All the girls I’ve ever kissed can agree on one thing. It’s weird that I have a beak.
*answers a bagel like a phone*
i’m just in a meeting right now i’ll call you back
I haven’t been drinking.
I know what day it is.
I didn’t lose my pants.
This might be my car.
I know how to drive.-Lies I’ve told to cops.
If it turns cold one more time I’m gonna put the Christmas tree back up
How many of you have awakened with your spouse holding your hand only to find they are putting your thumb on your iPhone trying to break in?
DATE: I want someone that brings me fancy gifts
ME, A CROW: [revealing a shiny bottle cap I found] m’lady
DOCTOR: If your wife doesn’t deliver the baby in one hour, we’ll do a c-section
ME: *setting timer* ᴱˢᶜᵃᵖᵉ ʷᵒᵐᵇ
[staff meeting]
“Ya so heads up, someone grabbed my lunch from the fridge, and there’s a 420% chance you shouldn’t eat the brownie inside”
Hope floats but corpses don’t, so remember: bricks or 25 to life.
Inspirational tweet.
VERY difficult to convince the apple store people that you’ve only ever dropped your phone 3 times if you dropped it twice in the store.
Top 5 things to ditch in 2017
5. Debt
4. People you don’t like
3. Facebook
2. Drama
1. The bodies
11’s science fair volcano lost because they didn’t appreciate my addition of figures showing a human sacrifice.

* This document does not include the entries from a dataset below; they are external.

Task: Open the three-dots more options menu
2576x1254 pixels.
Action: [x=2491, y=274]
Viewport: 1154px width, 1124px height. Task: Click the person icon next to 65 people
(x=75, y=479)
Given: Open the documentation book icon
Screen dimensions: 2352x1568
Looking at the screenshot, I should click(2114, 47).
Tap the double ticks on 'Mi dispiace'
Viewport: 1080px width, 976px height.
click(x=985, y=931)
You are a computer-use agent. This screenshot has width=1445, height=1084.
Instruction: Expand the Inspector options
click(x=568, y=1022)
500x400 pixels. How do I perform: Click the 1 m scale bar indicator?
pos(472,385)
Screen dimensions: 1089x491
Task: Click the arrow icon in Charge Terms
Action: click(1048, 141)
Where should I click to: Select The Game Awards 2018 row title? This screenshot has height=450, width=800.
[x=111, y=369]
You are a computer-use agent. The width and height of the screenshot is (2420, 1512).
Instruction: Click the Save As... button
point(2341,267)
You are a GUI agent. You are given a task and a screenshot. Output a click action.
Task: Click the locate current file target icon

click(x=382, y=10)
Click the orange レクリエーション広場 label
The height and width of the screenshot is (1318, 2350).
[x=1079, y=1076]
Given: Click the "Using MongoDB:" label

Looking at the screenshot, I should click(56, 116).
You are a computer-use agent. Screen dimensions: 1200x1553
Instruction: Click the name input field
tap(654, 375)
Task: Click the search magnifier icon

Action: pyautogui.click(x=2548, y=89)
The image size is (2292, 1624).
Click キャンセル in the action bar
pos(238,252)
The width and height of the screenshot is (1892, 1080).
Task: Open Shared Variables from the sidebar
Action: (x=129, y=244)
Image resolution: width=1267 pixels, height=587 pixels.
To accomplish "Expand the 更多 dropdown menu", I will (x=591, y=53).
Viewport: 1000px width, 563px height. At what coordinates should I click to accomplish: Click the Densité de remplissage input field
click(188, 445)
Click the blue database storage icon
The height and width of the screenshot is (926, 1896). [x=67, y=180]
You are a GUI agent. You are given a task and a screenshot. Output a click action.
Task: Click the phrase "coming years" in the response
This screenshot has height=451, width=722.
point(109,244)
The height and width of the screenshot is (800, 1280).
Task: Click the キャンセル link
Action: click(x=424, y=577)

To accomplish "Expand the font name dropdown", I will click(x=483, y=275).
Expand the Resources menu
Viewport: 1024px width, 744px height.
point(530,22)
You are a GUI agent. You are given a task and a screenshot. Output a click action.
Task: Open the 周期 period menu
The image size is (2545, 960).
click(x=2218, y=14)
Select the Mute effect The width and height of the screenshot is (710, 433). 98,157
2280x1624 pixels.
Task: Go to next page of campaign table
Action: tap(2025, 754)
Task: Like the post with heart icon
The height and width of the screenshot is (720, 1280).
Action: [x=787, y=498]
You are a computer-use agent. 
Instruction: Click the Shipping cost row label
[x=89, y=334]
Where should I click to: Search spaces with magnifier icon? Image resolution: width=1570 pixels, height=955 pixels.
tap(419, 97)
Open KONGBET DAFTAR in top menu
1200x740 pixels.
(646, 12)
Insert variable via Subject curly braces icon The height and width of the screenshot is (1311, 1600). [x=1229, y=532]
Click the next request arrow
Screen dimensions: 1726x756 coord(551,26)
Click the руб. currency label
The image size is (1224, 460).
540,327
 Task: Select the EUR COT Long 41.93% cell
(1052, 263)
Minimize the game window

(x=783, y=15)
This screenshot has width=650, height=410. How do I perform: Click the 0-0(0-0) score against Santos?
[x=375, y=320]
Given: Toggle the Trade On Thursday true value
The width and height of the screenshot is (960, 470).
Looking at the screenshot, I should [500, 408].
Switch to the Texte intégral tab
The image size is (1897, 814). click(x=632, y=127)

My neighbor Totoro just planted like five hundred trees overnight. Big mistake pal. Prepare to face the full wrath of the homeowners association.
I’ll kiss a close talker just to teach them a lesson.
Not sure why my doctor prescribed LSD for a case of constipation…until I saw those dragons and totally shit my pants.
So deflating when you empty the dishwasher but then immediately fill it back up with all the dishes that were sitting in the sink because the dishwasher was running. Just gonna eat right out of the pan with my hands from now on
What woman say right before they kill you:
Wow.
Fine.
Whatever.
No problem.
I’m not mad.
Nothing’s wrong.
Sure, stay friends with your ex.
Tweeting and grocery shopping don’t mix. I’ve been down every aisle and just realized all I have in my cart is a cabbage and someone’s baby.